In 2000, the Bureau of Reclamation (``BoR'') of the Department of the Interior relied on an Environmental Assessment (EA) prepared by Barton-Aschmann Associates, Inc. in reaching a finding that the transfer of land from the BoR to the GYPA for construction of the San Luis II commercial POE would have No Significant Impact on the environment (``FONSI''). The 2000 BoR FONSI included a requirement that the GYPA implement conservation measures recommended by the U.S. Fish and Wildlife Service (``USFWS'') in its Conference Opinion for the FTHL by retaining an onsite biological monitor during construction and operation of the POE. In 2002, the GYPA and BoR requested modification of the original Conference Opinion regarding this monitoring requirement. As a result of the modified Conference Opinion, and in lieu of hiring a full-time biological monitor, the GYPA agreed to implement the conservation measures included in the Conference Opinion with respect to the parcel acquisition, construction and subsequent operation of the proposed commercial POE and the paving and subsequent use of the Yuma County Avenue E access road. The Department had concluded that the GYPA will be required to implement these conservation measures as a condition of approval of the Presidential permit for the livestock crossing.
1. The General Services Administration has previously published in the Federal Register (72 FR 7658-01, February 16, 2007) its determination that a new commercial POE on the United States-Mexico border near San Luis, Arizona and San Luis Rio Colorado, Sonora to accommodate current and future regional transportation requirements will not significantly affect the quality of the human environment.
2. All NEPA procedural requirements have been met, including a 30-
day public notice period and coordination with federal, state, and local government agencies, as well as with Native Americans tribes.
3. The environmental commitments (mitigation measures) will offset any negative impacts identified by the BoR EA (referenced above).
4. No disputes or controversies have arisen regarding the accuracy or presentation of environmental effects, as documented in the BoR EA.
5. Relocation of the existing livestock crossing will not result in cumulative significant impacts.
6. The Department has been advised by the Arizona State Historic Preservation Officer that the Officer concurs with the finding of ``no effect'' regarding the project's impact on significant cultural resources.
7. Implementation of the project will not adversely affect any threatened or endangered species as long as the conservation measures for the flat-tailed horned lizard and sand food are implemented during relocation of the livestock crossing.
8. All soil disturbance and shrub removal will be minimized during relocation.
9. Implementation of this action will have no adverse impact on any Indian Trust Assets.
10. Implementation of this action will not violate federal, state, or local law.
1. The relocation of the existing livestock crossing to the site specified in the application obviates the need for further mitigation measures with respect to odors emanating from the transient presence of livestock through and at the new livestock crossing.

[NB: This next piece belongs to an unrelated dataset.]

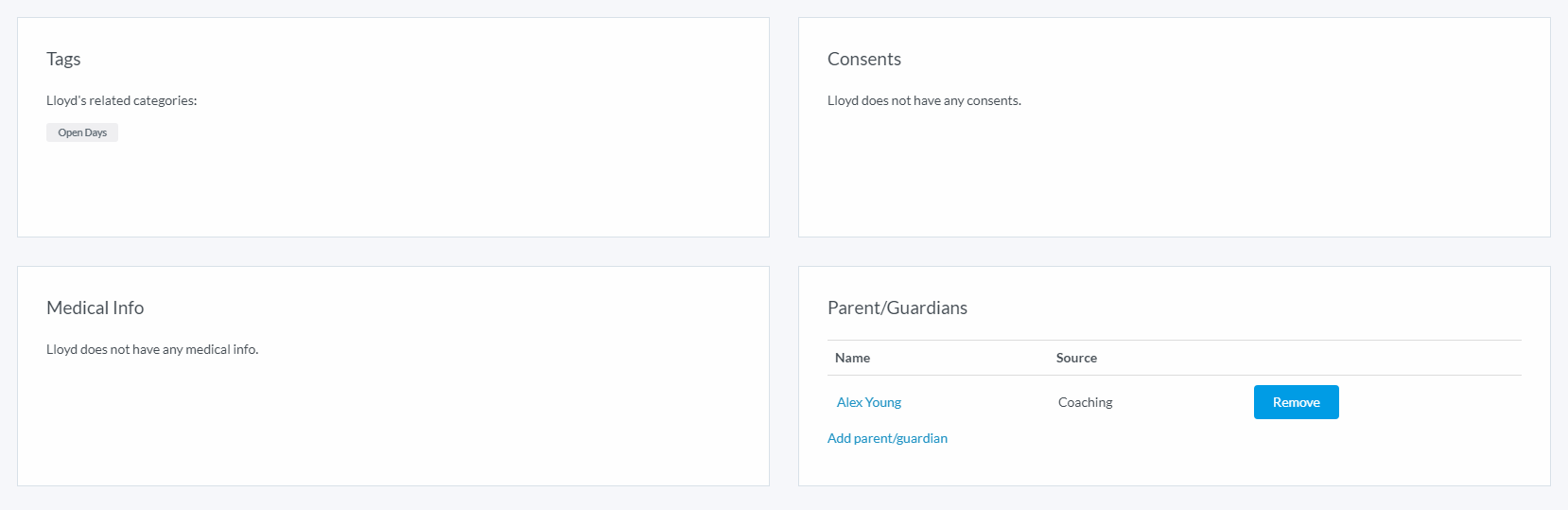Click the Medical Info heading
Viewport: 1568px width, 510px height.
click(95, 308)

2. Mitigation measures for the San Luis II POE are applicable in so far as relevant to the relocated livestock crossing. The mitigation measures listed in the final FONSI (signed April 15, 2007) can be viewed on the GSA Web site at http://www.gsa.gov/nepa.
In accordance with NEPA (42 U.S.C. 4321 et seq.), the regulations of the Council on Environmental Quality (40 CFR 1500-1508), and the Department's implementing regulations (22 CFR Part 161, and in particular 22 CFR 161.7(c)), the Department finds that the project described in the attached EA is not a federal action significantly affecting the quality of the human environment. Therefore, no Environmental Impact statement will be prepared.
The Finding of No Significant Impact will become final thirty (30) days after the publication of this notice, provided that no information leading to a contrary finding is received or comes to light during this period.
Dated: July 27, 2007.
Daniel D. Darrach,
Acting Director, Office of Mexican Affairs, Department of State.